No pretendo, empero, convertir este artículo en una glosa de la motería. Sobre todo porque hasta los 48 años -ahora tengo algunos más- odiaba las motos y a los motoristas. No es que me resultasen indiferentes; los detestaba con todas mis fuerzas. A día de hoy, completamente abdicado de aquellas radicales ideas -y también de otras, naturalmente-, sigo pensando que los motoristas, o los moteros, se han ganado a pulso buena parte de la mala fama que tienen entre los demás usuarios de las vías públicas. Todo ello al margen de que en el 75 por ciento de los accidentes en los que está implicada una moto la culpa no es del motorista. Lo que pretendo con estas líneas, escritas a vuelapluma unas horas antes de embarcar rumbo a Tenerife, es reflexionar sobre la diferencia entre la Europa que nos cuentan los medios de comunicación y la real. Podría decir que en este viaje he ido a los confines de la Unión Europea, pero no es cierto. Los confines están más lejos por el este que la ciudad de Budapest -el punto más oriental al que llegué-, y más al norte que Praga, la ciudad más septentrional en la que estuve. Aunque tampoco hace falta moverse de Canarias para llegar a los límites de Europa, habida cuenta de que somos una región no ya periférica, sino ultraperiférica. Algo de lo que presume Paulino Rivero como se envanece un niño con zapatos nuevos o un bobo con un lápiz o una tiza, que lo mismo da.

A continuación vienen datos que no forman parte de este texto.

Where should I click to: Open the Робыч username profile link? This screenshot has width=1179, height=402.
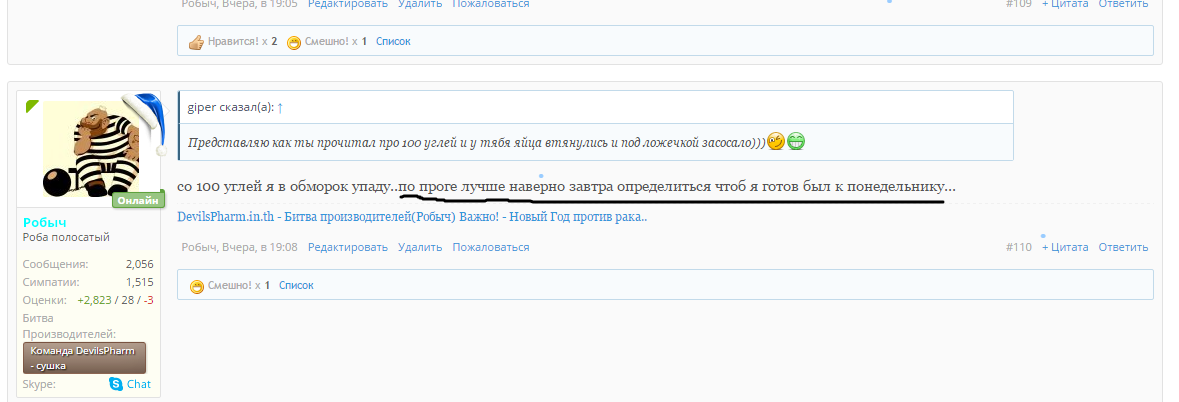tap(46, 222)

Pero dejemos a don Rivero, al menos hoy, que es domingo, y sigamos con lo que estábamos. Lo que he hecho en realidad durante tres semanas y pico es recorrer varios países del núcleo europeo. Ver cómo son sus gentes, aunque ya conocía casi todos los países por los que he pasado.

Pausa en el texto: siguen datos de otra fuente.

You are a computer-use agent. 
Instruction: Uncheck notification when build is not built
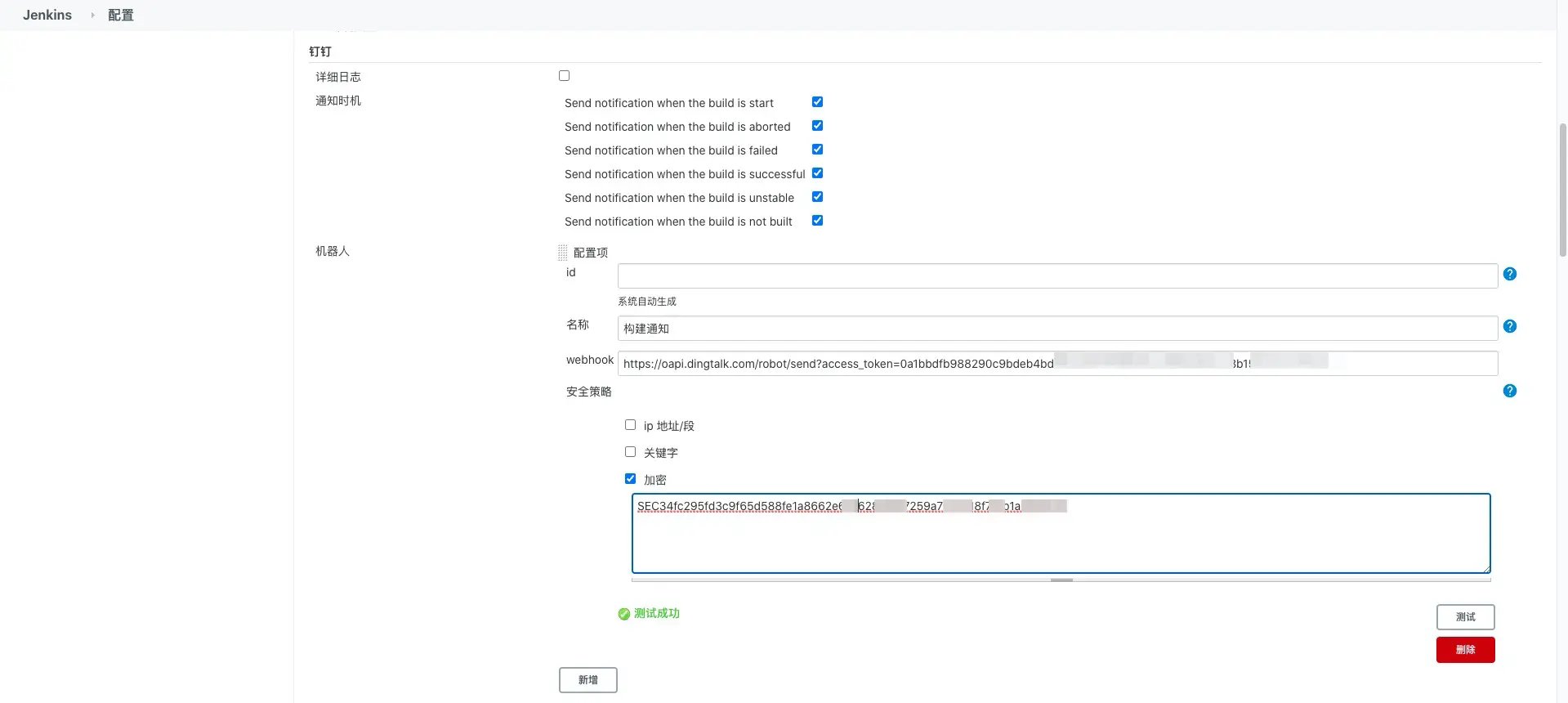point(817,221)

Dije el otro día que se puede viajar en avión de aeropuerto en aeropuerto dando saltos de diez mil metros de altura. Hasta se puede dar la vuelta al mundo de esa forma e ir contando las experiencias en las redes sociales. Vaya por delante que leo -más bien devoro- con mucho interés las vivencias de tales viajeros. No obstante, y dicho con todos los respetos, sigue habiendo bastante diferencia entre ir uno por su cuenta y que lo lleven. Hace quince días, mientras cenaba en Bratislava un plato cuya existencia desconocía pero que estaba exquisito, me preguntaba qué me unía a los eslovacos; a unos señores, y sus correspondientes señoras, que me trataban con una amabilidad tan exquisita como la cena que estaba tomando, pero también muy fría. Personas, en definitiva, que hablan un idioma endiabladamente incomprensible para mí. Pese a todo era consciente de que, como cualquier ciudadano europeo, puedo instalarme en esa ciudad, o en Viena, o Liubliana sin más requisito que un pequeño trámite. Algo que tengo absolutamente vedado en países cuya lengua sí entiendo. ¿Me merecía la pena el tinglado europeo? Entonces pensé en Evo Morales y sus payasadas, en Hugo Chávez y su revolución bolivariana, en Cristina Kirchner y su peronismo trasnochado. En un instante preferí a los eslovacos, a los rumanos y hasta a los suecos, aunque no comprenda nada de lo que dicen, que a todas las "repúblicas hermanas", amén de bananeras, cuyo idioma entiendo perfectamente y en las que muchas veces, todo hay que decirlo, me he sentido como en mi propia casa. Un rato después, cuando entré en la habitación del hotel, advertí que los enchufes eran iguales a los que tengo en mi casa; iguales, por añadidura, a los de todos los hoteles que había visitado desde que salí de España y a todos los que visité hasta volver a cruzar la frontera española. Al menos en los enchufes -los eléctricos, no los otros; que nadie piense mal- nos hemos puesto de acuerdo. Por algo se empieza, si bien, hablando un poco más en serio, sabemos de sobra que en el Viejo Continente nos unen muchas cosas más que ni son el euro, ni tienen que ver con la economía porque poseen un calado y una raigambre superior a los problemas financieros.